XIX°, Le siècle du « Spleen et de l’Idéal »
On dit souvent que l’alternance des siècles dans notre Histoire suit un certain rythme avec des récurrences assez régulière.
Il en est ainsi des siècles pairs (XVI et XVIII° par ex.) qui ont été généralement plus libertins et légers que les siècles impairs, le XIX° est un exemple assez particulier puisqu’il a vu l’émergence des écrivains « romantiques » illustrée par « Le Spleen et l’Idéal » colonne vertébrale du roman « Les fleurs du mal » de Charles Baudelaire, des réflexions fortement teintées d’un quasi désir de souffrance expiatoire influencée du dogme chrétien du Péché originel et de sa balance : une profonde aspiration de sens, d’ordre et de beauté vers où tend l’aspiration de l’auteur.
La mélancolie, une émanation caractéristiques du XIX°
La mélancolie est un affect qu’on définit généralement comme une absence du goût de vivre, un sentiment de tristesse mêlée à de la nostalgie. En littérature, et plus particulièrement en poésie, cet affect est souvent attribué aux Romantiques. C’est ce que Musset et Chateaubriand nommaient le Mal du Siècle et qui en s’intensifiant, est devenu chez Baudelaire, le Spleen.
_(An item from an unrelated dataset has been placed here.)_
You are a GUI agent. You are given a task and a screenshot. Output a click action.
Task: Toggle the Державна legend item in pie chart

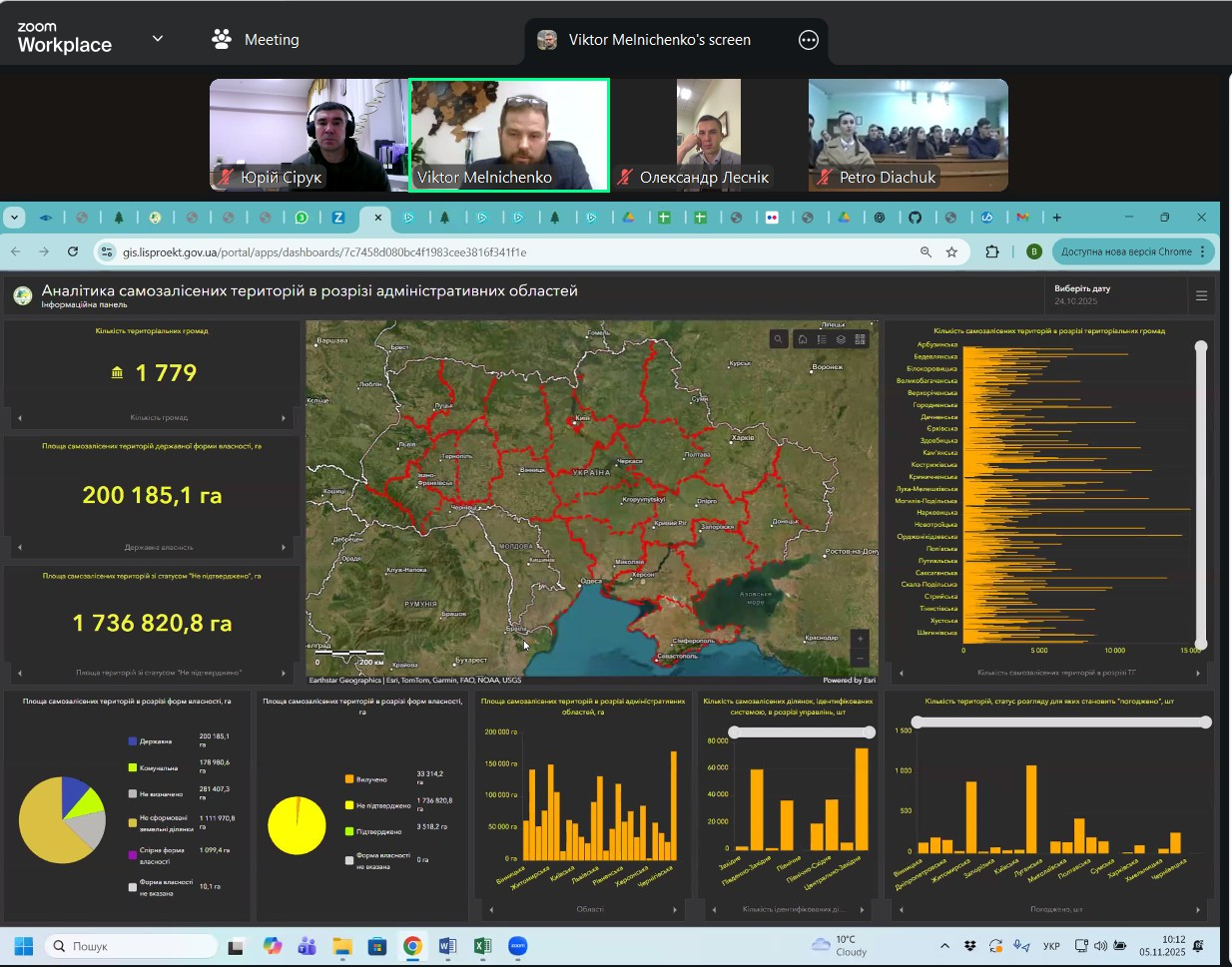point(155,741)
Tentons de comprendre les mutations sociales profondes qui ont pu engendrer cet état d’âme caractéristique de la poésie du XIXe siècle…
Le XIXe, en gros, c’est la révolution industrielle. Les villes se transforment et le capitalisme inscrit peu à peu le soucis du quantitatif et de la richesse dans les mentalités, au détriment de l’individu. Du coup, l’espoir d’une vie meilleure et d’un travail poussent les populations rurales à aller s’entasser dans les villes. Les modes de vie vont commencer à s’uniformiser.
Dans le même temps, le rationalisme des Lumières et l’empire de la science ont désenchanté le monde, pour reprendre l’expression inventée par Max Weber.
Tout devient objectivité.
Les symboles disparaissent.
Le religieux recule et ne détermine plus les conduites ni la conception du monde.
Le rapport à Dieu, quand il ne disparaît tout simplement pas, se fait plus discret.
Bien souvent, ce sont finalement le sens de la vie et les valeurs anciennes qui se perdent.
Les poètes et artistes des exclus de la société du XIX° ?
Le poète romantique se place en désaccord fondamental avec la société moderne. Il devient un pariât, un maudit, cherchant dans l’art et la poésie un remède à ces désenchantements successifs. On voit éclore un culte de la subjectivité, du Moi profond qui se traduit par des vers marqués par un lyrisme exacerbé, qu’on considère aujourd’hui comme terriblement cliché, comme le célèbre:
Un seul être vous manque et tout est dépeuplé.
de Lamartine
La Nature est également un motif récurent de la poésie romantique. Elle est considérée par ces derniers comme le sanctuaire du souffle divin que seul le poète peut encore sentir. Et Baudelaire de clamer dans le poème Correspondances:
La nature est un temple où de vivants piliers laissent parfois sortir de confuses paroles.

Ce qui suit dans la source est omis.